FRC | Tier 2 and Tier 3 Audit Firms | Audit Quality Inspection and Supervision 2023/24
3. Tier 2 and Tier 3 Inspection results: firms' SoQM (continued)
SoQM key inspection findings
We identified key inspection findings in the following areas in our inspections this year:
ISQM (UK) 1 annual evaluation process
ISQM (UK) 1 requires that the individual(s) assigned ultimate responsibility and accountability for the SoQM shall evaluate the SoQM every year. The latest date on which the first annual evaluation could be completed was 15 December 2023.
We identified the following inspection findings at the two firms inspected in relation to the annual evaluation completed:
- Insufficient monitoring performed to support the conclusions in the annual evaluation, including a lack of evidence of how certain monitoring that had been performed on individual responses was considered.
- Insufficient evidence that all relevant sources of information had been appropriately considered in the annual evaluation.
- Insufficient evidence of how the severity and pervasiveness of deficiencies had been assessed.
ISQM (UK) 1 monitoring
ISQM (UK) 1 requires firms to establish a monitoring and remediation process to provide relevant, reliable and timely information about the design, implementation and operation of the SoQM.
We identified the following inspection findings at the two firms inspected in relation to the monitoring performed:
- A lack of evidence to demonstrate that the firm had implemented and completed adequate monitoring processes for the year covered by the annual evaluation.
- An absence of monitoring activities for certain responses to quality risks.
- A lack of sufficient detail in planned monitoring activities to test the implementation and operation of responses to quality risks.
In addition, we identified inspection findings across both firms inspected in the design assessments of responses to quality risks. These included examples where assessments or parts of the assessments were not completed in a sufficiently timely manner, adequately documented, or did not clearly demonstrate how the responses addressed the quality risks identified.

_Your goal_
Extend the FRC inspection excerpt on Tier 2 and Tier 3 firms' quality management findings, picking up after its final sentence.

_Listing_
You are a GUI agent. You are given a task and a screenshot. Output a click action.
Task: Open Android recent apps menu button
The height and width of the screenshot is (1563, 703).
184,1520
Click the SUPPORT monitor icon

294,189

_Answer to this problem_
Other key findings
We also identified other key inspection findings in the following areas, many of which are consistent with our reported findings at other Tier 2 and Tier 3 firms in previous inspection cycles:
- Acceptance and continuance procedures: Weaknesses in the timeliness or evidencing of considerations in acceptance and continuance assessments performed for audit engagements, or a lack of appropriate approvals.
FRC | Tier 2 and Tier 3 Audit Firms | Audit Quality Inspection and Supervision 2023/24
3. Tier 2 and Tier 3 Inspection results: firms' SoQM (continued)
- Ethics and independence: Weaknesses in the timeliness and monitoring of annual returns, the monitoring of prohibited investments and other areas, and root cause analysis for ethics breaches.
- Partner and staff appraisals: A lack of a clear linkage between audit quality and reward for partners and / or staff, and weaknesses in the consideration of audit quality in individual appraisals.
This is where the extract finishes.